Government has spent over $25 million on severance payments, advises PM Harris

April 16, 2021 in National

Processing of severance payments continues apace and according to Prime Minister Dr the Hon Timothy Harris, the number of staff at the Department of Labour has been increased and another shift has been added to allow for more claims to be paid in a more efficient timeframe.

Prime Minister Harris, who was responding to a caller on the popular Leadership Matters Programme on ZIZ Television on Tuesday April 13, pointed out that it has taken quite a bit of time on account of the sheer volume of displaced persons, and also on account of the fact that several of the employers had not paid up, which made it problematic for the Department of Labour to do justice to the claims.

“We have so far spent over $25 million on severance payments and the Fund basically, we have said repeatedly, has been depleted,” said Dr Harris. “It means that the majority of those recourses are coming from the Federal Government coffers.”

The Government is concerned and he observed that he would have raised the issue on the Leadership Matters Programme before where he would have indicated that at the Cabinet level, a decision had been undertaken to increase the number of staff members working at the Department of Labour and to add another shift so that more claims can processed in a more efficient timeframe.

“So all those things are happening and should be happening and in due course persons will get their due,” said Dr Harris.

While apologising to the affected workers for the delay, Prime Minister Harris advised that the delay has not been only at the level of the Department of Labour but has also been due to the negligence in some part of a number of employers who had not done right for their employees.

He urged every employee to be going to the Social Security at regular intervals and get printout of the contributions and payments made as that would allow them to know well in advance whether or not their employer is paying their contributions, and the portion deducted from their (employees’) wages.

“When then the difficulties are only discovered at the point when you are severed, of course some time will be lost,” noted Dr Harris. “But you can be proactive about it.”

He informed that at the Cabinet level they have asked that at regular intervals the Social Security should make the printouts available to every employee, to not wait until there is the ultimate event such as the severance being triggered for persons to then find out that their employers had not been paying to Social Security.

The Honourable Prime Minister stated that the Government is on a policy of expediting of claims, which also includes some persons who had not been appropriately documented, meaning they were working while not holders of work permits stamp, or they have had difficulties in getting regularised because they do not have the requisite police records.
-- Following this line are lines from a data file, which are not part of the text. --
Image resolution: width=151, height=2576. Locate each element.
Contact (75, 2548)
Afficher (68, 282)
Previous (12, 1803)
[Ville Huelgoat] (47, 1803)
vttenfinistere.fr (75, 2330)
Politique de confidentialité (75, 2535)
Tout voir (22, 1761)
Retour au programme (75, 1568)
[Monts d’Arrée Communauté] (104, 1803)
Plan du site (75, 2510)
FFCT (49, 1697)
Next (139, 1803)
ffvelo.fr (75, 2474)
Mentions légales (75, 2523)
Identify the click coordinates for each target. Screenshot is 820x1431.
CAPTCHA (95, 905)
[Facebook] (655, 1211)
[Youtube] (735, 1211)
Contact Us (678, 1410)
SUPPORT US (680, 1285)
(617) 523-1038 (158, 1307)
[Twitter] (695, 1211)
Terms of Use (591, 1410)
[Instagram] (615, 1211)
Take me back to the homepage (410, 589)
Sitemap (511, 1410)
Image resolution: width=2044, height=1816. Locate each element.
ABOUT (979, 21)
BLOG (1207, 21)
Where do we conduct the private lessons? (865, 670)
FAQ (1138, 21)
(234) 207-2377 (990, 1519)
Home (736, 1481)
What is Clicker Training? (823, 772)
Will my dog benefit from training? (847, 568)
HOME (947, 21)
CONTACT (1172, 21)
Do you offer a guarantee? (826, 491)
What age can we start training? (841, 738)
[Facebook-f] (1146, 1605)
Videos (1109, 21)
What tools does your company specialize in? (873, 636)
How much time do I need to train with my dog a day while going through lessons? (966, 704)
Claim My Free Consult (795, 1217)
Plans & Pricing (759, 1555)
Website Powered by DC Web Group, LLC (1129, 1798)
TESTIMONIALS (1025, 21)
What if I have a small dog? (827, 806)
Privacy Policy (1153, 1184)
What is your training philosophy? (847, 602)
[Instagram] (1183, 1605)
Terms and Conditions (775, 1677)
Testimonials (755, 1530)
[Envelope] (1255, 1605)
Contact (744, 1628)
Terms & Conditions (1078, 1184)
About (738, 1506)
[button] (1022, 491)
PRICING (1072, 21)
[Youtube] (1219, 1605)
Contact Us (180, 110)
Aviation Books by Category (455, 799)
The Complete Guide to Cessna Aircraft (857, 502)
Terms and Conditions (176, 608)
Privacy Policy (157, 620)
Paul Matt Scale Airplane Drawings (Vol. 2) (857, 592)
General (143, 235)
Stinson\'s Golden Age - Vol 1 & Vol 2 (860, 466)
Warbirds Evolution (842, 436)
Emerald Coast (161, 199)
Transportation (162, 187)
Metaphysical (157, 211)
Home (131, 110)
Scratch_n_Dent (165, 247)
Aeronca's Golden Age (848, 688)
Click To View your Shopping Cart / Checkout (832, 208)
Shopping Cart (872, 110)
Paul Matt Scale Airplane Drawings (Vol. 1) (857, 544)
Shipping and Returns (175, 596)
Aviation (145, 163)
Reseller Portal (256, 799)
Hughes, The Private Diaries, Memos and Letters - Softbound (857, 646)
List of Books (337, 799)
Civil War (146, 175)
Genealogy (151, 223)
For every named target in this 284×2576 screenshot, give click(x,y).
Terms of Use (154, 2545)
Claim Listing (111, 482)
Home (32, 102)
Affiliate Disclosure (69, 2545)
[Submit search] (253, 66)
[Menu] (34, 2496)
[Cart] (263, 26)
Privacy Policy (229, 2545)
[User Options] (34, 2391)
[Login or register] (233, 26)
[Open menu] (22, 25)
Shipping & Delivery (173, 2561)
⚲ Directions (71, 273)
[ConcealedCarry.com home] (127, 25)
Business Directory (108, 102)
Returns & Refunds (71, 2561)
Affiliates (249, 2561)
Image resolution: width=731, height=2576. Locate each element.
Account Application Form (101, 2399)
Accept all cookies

“There have been other cases where persons, although they had been working and although they had some payments made, they were in fact not properly documented and those issues had to be addressed at the level of National Security,” said the Honourable Prime Minister.

According to Prime Minister Harris, Commissioner of Police Mr Hilroy Brandy “has introduced a policy of leniency when that information comes to him so that the person can get their status rectified and that also helps with the processing. All these things are happening simultaneously.”